Estimating mixture of Gaussian models in Pytorch

I actually want to estimate a normalizing flow with a mixture of gaussians as the base distribution, so I'm sort of stuck with torch. However you can reproduce my error in my code by just estimating a mixture of Gaussian model in torch. My code is below:

import numpy as np
import matplotlib.pyplot as plt
import sklearn.datasets as datasets

import torch
from torch import nn
from torch import optim
import torch.distributions as D

num_layers = 8
weights = torch.ones(8,requires_grad=True).to(device)
means = torch.tensor(np.random.randn(8,2),requires_grad=True).to(device)#torch.randn(8,2,requires_grad=True).to(device)
stdevs = torch.tensor(np.abs(np.random.randn(8,2)),requires_grad=True).to(device)
mix = D.Categorical(weights)
comp = D.Independent(D.Normal(means,stdevs), 1)
gmm = D.MixtureSameFamily(mix, comp)

num_iter = 10001#30001
num_iter2 = 200001
loss_max1 = 100
for i in range(num_iter):
    x = torch.randn(5000,2)#this can be an arbitrary x samples
    loss2 = -gmm.log_prob(x).mean()#-densityflow.log_prob(inputs=x).mean()
    optimizer1.zero_grad()
    loss2.backward()
    optimizer1.step()

The error I get is:

0
8.089411823514835
Traceback (most recent call last):

  File "/home/cameron/AnacondaProjects/gmm.py", line 183, in <module>
    loss2.backward()

  File "/home/cameron/anaconda3/envs/torch/lib/python3.7/site-packages/torch/tensor.py", line 221, in backward
    torch.autograd.backward(self, gradient, retain_graph, create_graph)

  File "/home/cameron/anaconda3/envs/torch/lib/python3.7/site-packages/torch/autograd/__init__.py", line 132, in backward
    allow_unreachable=True)  # allow_unreachable flag

RuntimeError: Trying to backward through the graph a second time, but the saved intermediate results have already been freed. Specify retain_graph=True when calling backward the first time.

After as you see the model runs for 1 iteration.

Solution

There is ordering problem in your code, since you create Gaussian mixture model outside of training loop, then when calculate the loss the Gaussian mixture model will try to use the initial value of the parameters that you set when you define the model, but the optimizer1.step() already modify that value so even you set loss2.backward(retain_graph=True) there will still be the error: RuntimeError: one of the variables needed for gradient computation has been modified by an inplace operation

Solution to this problem is simply create new Gaussian mixture model whenever you update the parameters, example code running as expected:

import numpy as np
import matplotlib.pyplot as plt
import sklearn.datasets as datasets

import torch
from torch import nn
from torch import optim
import torch.distributions as D

num_layers = 8
weights = torch.ones(8,requires_grad=True)
means = torch.tensor(np.random.randn(8,2),requires_grad=True)
stdevs = torch.tensor(np.abs(np.random.randn(8,2)),requires_grad=True)

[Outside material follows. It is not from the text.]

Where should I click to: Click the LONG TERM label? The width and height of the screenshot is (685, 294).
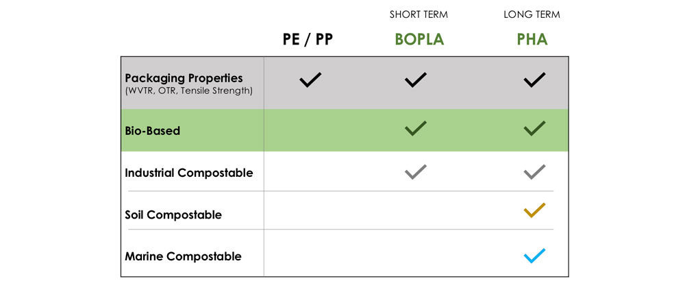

parameters = [weights, means, stdevs]
optimizer1 = optim.SGD(parameters, lr=0.001, momentum=0.9)

num_iter = 10001
for i in range(num_iter):
    mix = D.Categorical(weights)
    comp = D.Independent(D.Normal(means,stdevs), 1)
    gmm = D.MixtureSameFamily(mix, comp)

    optimizer1.zero_grad()
    x = torch.randn(5000,2)#this can be an arbitrary x samples
    loss2 = -gmm.log_prob(x).mean()#-densityflow.log_prob(inputs=x).mean()
    loss2.backward()
    optimizer1.step()

    print(i, loss2)